*Problem details:* Copy out all the items below word for word, keeping every line as it is.

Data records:
=-=-=
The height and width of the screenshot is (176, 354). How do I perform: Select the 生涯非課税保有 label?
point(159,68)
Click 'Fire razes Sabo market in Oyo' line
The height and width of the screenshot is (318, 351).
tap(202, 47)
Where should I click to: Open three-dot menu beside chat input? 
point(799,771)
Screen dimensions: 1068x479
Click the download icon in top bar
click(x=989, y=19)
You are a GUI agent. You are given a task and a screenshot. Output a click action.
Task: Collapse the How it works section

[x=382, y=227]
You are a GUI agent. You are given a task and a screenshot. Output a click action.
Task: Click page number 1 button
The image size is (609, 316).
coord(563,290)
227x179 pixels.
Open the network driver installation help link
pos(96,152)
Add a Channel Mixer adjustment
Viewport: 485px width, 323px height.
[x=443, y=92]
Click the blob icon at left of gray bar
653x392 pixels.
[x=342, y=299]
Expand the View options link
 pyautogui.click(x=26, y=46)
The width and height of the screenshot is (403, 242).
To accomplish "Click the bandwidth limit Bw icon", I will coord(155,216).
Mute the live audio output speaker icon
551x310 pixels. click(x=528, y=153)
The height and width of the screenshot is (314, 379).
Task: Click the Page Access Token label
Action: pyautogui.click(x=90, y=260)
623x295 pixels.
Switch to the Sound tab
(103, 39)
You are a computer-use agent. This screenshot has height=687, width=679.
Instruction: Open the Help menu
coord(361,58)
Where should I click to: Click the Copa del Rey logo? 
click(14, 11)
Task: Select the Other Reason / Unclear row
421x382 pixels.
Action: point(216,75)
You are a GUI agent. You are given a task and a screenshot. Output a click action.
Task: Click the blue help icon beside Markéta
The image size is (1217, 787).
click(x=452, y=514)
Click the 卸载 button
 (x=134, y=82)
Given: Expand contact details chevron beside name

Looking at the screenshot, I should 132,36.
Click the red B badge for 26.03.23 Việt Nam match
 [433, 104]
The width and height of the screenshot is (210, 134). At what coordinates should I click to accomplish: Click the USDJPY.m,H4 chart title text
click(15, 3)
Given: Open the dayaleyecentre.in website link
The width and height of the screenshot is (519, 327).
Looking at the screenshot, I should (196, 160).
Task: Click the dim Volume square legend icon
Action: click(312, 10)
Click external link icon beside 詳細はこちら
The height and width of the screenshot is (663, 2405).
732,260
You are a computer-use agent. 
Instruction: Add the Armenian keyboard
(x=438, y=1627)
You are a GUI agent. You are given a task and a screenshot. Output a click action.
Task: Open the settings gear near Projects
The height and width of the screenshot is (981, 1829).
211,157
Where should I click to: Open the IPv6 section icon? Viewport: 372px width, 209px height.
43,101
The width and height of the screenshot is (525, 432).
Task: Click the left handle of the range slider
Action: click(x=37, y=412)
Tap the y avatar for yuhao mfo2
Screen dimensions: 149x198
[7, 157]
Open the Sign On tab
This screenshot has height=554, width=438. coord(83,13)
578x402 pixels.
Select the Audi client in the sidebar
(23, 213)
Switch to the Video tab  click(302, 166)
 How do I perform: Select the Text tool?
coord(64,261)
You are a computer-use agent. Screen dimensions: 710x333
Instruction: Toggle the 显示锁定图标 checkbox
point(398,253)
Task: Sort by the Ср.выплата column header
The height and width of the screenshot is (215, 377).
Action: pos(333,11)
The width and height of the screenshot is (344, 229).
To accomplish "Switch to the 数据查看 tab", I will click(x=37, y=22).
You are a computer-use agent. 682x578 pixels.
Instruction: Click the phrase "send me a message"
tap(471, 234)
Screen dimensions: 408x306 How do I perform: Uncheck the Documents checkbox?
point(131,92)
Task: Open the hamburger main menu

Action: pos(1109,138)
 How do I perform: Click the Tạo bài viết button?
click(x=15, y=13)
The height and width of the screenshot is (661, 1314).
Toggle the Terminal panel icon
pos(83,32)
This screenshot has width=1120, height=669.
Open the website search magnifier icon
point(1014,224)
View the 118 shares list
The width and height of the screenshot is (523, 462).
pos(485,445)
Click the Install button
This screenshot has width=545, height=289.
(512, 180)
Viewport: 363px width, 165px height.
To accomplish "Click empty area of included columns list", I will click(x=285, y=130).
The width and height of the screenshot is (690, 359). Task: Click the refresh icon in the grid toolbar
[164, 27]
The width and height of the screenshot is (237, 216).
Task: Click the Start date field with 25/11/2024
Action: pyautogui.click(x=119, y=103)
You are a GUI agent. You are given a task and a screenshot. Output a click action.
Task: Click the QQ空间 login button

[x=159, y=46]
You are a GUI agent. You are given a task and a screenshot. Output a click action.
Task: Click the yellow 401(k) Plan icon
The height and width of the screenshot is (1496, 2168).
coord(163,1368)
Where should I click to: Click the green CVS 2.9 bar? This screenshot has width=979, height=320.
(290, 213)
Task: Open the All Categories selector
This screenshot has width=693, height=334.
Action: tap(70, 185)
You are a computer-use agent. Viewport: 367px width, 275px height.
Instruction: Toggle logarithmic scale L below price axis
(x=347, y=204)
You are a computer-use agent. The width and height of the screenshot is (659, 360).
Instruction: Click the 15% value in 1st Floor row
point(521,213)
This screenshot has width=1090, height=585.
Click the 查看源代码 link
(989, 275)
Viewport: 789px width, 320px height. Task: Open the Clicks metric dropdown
=-=-=
*Problem solution:*
The height and width of the screenshot is (176, 354). How do I perform: Select the 生涯非課税保有 label?
point(159,68)
Click 'Fire razes Sabo market in Oyo' line
The height and width of the screenshot is (318, 351).
tap(202, 47)
Where should I click to: Open three-dot menu beside chat input? 
point(799,771)
Screen dimensions: 1068x479
Click the download icon in top bar
click(x=989, y=19)
You are a GUI agent. You are given a task and a screenshot. Output a click action.
Task: Collapse the How it works section

[x=382, y=227]
You are a GUI agent. You are given a task and a screenshot. Output a click action.
Task: Click page number 1 button
The image size is (609, 316).
coord(563,290)
227x179 pixels.
Open the network driver installation help link
pos(96,152)
Add a Channel Mixer adjustment
Viewport: 485px width, 323px height.
[x=443, y=92]
Click the blob icon at left of gray bar
653x392 pixels.
[x=342, y=299]
Expand the View options link
 pyautogui.click(x=26, y=46)
The width and height of the screenshot is (403, 242).
To accomplish "Click the bandwidth limit Bw icon", I will coord(155,216).
Mute the live audio output speaker icon
551x310 pixels. click(x=528, y=153)
The height and width of the screenshot is (314, 379).
Task: Click the Page Access Token label
Action: pyautogui.click(x=90, y=260)
623x295 pixels.
Switch to the Sound tab
(103, 39)
You are a computer-use agent. This screenshot has height=687, width=679.
Instruction: Open the Help menu
coord(361,58)
Where should I click to: Click the Copa del Rey logo? 
click(14, 11)
Task: Select the Other Reason / Unclear row
421x382 pixels.
Action: point(216,75)
You are a GUI agent. You are given a task and a screenshot. Output a click action.
Task: Click the blue help icon beside Markéta
The image size is (1217, 787).
click(x=452, y=514)
Click the 卸载 button
 (x=134, y=82)
Given: Expand contact details chevron beside name

Looking at the screenshot, I should 132,36.
Click the red B badge for 26.03.23 Việt Nam match
 [433, 104]
The width and height of the screenshot is (210, 134). At what coordinates should I click to accomplish: Click the USDJPY.m,H4 chart title text
click(15, 3)
Given: Open the dayaleyecentre.in website link
The width and height of the screenshot is (519, 327).
Looking at the screenshot, I should (196, 160).
Task: Click the dim Volume square legend icon
Action: click(312, 10)
Click external link icon beside 詳細はこちら
The height and width of the screenshot is (663, 2405).
732,260
You are a computer-use agent. 
Instruction: Add the Armenian keyboard
(x=438, y=1627)
You are a GUI agent. You are given a task and a screenshot. Output a click action.
Task: Open the settings gear near Projects
The height and width of the screenshot is (981, 1829).
211,157
Where should I click to: Open the IPv6 section icon? Viewport: 372px width, 209px height.
43,101
The width and height of the screenshot is (525, 432).
Task: Click the left handle of the range slider
Action: click(x=37, y=412)
Tap the y avatar for yuhao mfo2
Screen dimensions: 149x198
[7, 157]
Open the Sign On tab
This screenshot has height=554, width=438. coord(83,13)
578x402 pixels.
Select the Audi client in the sidebar
(23, 213)
Switch to the Video tab  click(302, 166)
 How do I perform: Select the Text tool?
coord(64,261)
You are a computer-use agent. Screen dimensions: 710x333
Instruction: Toggle the 显示锁定图标 checkbox
point(398,253)
Task: Sort by the Ср.выплата column header
The height and width of the screenshot is (215, 377).
Action: pos(333,11)
The width and height of the screenshot is (344, 229).
To accomplish "Switch to the 数据查看 tab", I will click(x=37, y=22).
You are a computer-use agent. 682x578 pixels.
Instruction: Click the phrase "send me a message"
tap(471, 234)
Screen dimensions: 408x306 How do I perform: Uncheck the Documents checkbox?
point(131,92)
Task: Open the hamburger main menu

Action: pos(1109,138)
 How do I perform: Click the Tạo bài viết button?
click(x=15, y=13)
The height and width of the screenshot is (661, 1314).
Toggle the Terminal panel icon
pos(83,32)
This screenshot has width=1120, height=669.
Open the website search magnifier icon
point(1014,224)
View the 118 shares list
The width and height of the screenshot is (523, 462).
pos(485,445)
Click the Install button
This screenshot has width=545, height=289.
(512, 180)
Viewport: 363px width, 165px height.
To accomplish "Click empty area of included columns list", I will click(x=285, y=130).
The width and height of the screenshot is (690, 359). Task: Click the refresh icon in the grid toolbar
[164, 27]
The width and height of the screenshot is (237, 216).
Task: Click the Start date field with 25/11/2024
Action: pyautogui.click(x=119, y=103)
You are a GUI agent. You are given a task and a screenshot. Output a click action.
Task: Click the QQ空间 login button

[x=159, y=46]
You are a GUI agent. You are given a task and a screenshot. Output a click action.
Task: Click the yellow 401(k) Plan icon
The height and width of the screenshot is (1496, 2168).
coord(163,1368)
Where should I click to: Click the green CVS 2.9 bar? This screenshot has width=979, height=320.
(290, 213)
Task: Open the All Categories selector
This screenshot has width=693, height=334.
Action: tap(70, 185)
You are a computer-use agent. Viewport: 367px width, 275px height.
Instruction: Toggle logarithmic scale L below price axis
(x=347, y=204)
You are a computer-use agent. The width and height of the screenshot is (659, 360).
Instruction: Click the 15% value in 1st Floor row
point(521,213)
This screenshot has width=1090, height=585.
Click the 查看源代码 link
(989, 275)
Viewport: 789px width, 320px height. Task: Open the Clicks metric dropdown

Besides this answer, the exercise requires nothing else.